Introducing The Convergence Tracker 1.0
By Lawrence Lundy
- Convergence Stack: We believe our incubated investments form part of a synergistic stack of technologies that when combined deliver the vision of Web 3.
- Filling Gaps: There are many other exciting later stage projects that complete this vision which we didn’t incubate but that are needed to complete the vision.
- Tracker: We will now publicly follow these ‘best in class’ projects from across The Convergence Stack through an open tracker (detailed below)
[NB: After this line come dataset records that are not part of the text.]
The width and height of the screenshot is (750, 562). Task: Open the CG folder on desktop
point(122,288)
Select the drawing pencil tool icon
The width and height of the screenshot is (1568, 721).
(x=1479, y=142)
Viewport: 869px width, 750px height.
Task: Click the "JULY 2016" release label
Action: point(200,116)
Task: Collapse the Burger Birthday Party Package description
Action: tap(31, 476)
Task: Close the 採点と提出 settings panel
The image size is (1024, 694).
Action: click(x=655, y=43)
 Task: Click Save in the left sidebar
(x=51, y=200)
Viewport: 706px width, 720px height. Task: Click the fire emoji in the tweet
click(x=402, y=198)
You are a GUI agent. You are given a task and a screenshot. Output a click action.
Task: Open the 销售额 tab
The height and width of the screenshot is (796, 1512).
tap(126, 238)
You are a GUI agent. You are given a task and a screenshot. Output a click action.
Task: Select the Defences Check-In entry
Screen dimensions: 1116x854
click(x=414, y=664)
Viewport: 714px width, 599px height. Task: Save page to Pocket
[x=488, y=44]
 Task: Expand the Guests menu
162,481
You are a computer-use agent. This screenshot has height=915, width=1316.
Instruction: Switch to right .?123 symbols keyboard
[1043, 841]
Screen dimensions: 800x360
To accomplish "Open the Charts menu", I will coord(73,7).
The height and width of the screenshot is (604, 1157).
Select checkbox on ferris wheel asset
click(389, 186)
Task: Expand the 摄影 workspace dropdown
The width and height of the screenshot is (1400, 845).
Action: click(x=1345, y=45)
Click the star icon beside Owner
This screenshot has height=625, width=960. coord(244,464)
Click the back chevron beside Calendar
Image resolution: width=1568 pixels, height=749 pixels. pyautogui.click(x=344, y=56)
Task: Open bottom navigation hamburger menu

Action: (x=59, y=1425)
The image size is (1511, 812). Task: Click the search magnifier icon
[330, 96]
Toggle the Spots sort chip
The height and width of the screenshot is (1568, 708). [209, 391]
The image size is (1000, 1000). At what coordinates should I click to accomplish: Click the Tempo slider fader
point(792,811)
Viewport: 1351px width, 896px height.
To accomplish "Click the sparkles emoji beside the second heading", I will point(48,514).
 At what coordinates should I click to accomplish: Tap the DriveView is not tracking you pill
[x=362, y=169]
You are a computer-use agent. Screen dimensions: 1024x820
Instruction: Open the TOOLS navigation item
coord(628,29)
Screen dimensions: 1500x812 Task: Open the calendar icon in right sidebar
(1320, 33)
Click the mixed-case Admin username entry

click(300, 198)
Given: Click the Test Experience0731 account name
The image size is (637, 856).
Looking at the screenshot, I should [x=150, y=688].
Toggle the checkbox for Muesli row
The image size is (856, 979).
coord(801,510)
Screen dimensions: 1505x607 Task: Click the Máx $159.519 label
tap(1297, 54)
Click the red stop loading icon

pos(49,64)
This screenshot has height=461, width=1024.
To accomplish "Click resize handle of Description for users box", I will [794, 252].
- Skin in the Game: For the tracker to have a meaning we need to have skin in the game so we have been taking positions in the listed tokens
- Acceleration Services: Because of their importance to The Stack we will optionally extend our advisory practice to support networks listed in ‘The Tracker’ through an Acceleration offering which will offer to integrate them into The Stack and accelerate their development
The Stack is more than just who we advise
Recently we published an OSI-like framework The Convergence Stack, (‘The Stack’) to help developers contextualise the web3 landscape and give insight into our vision of the decentralized future. We did this because we have increasingly come to see our investments not just as a portfolio but rather a synergistic stack of protocols and businesses that when combined promise a new data economy. An economy with the potential to unbundle the dominant platform monopolies of today’s Web and decentralize ‘The Cloud’ computing infrastructure. This new data economy will put the sovereignty of users and their data at its core whilst more equitably distributing value across the web stakeholders.
The initial version of The Stack listed our own advisory projects and investments as well as other projects in which we didn’t have a direct position, but nevertheless felt were category leaders. Now we want to go one step further by both publicly tracking and directly taking positions in all projects listed in The Stack via something we are calling the Convergence Tracker (‘The Tracker’).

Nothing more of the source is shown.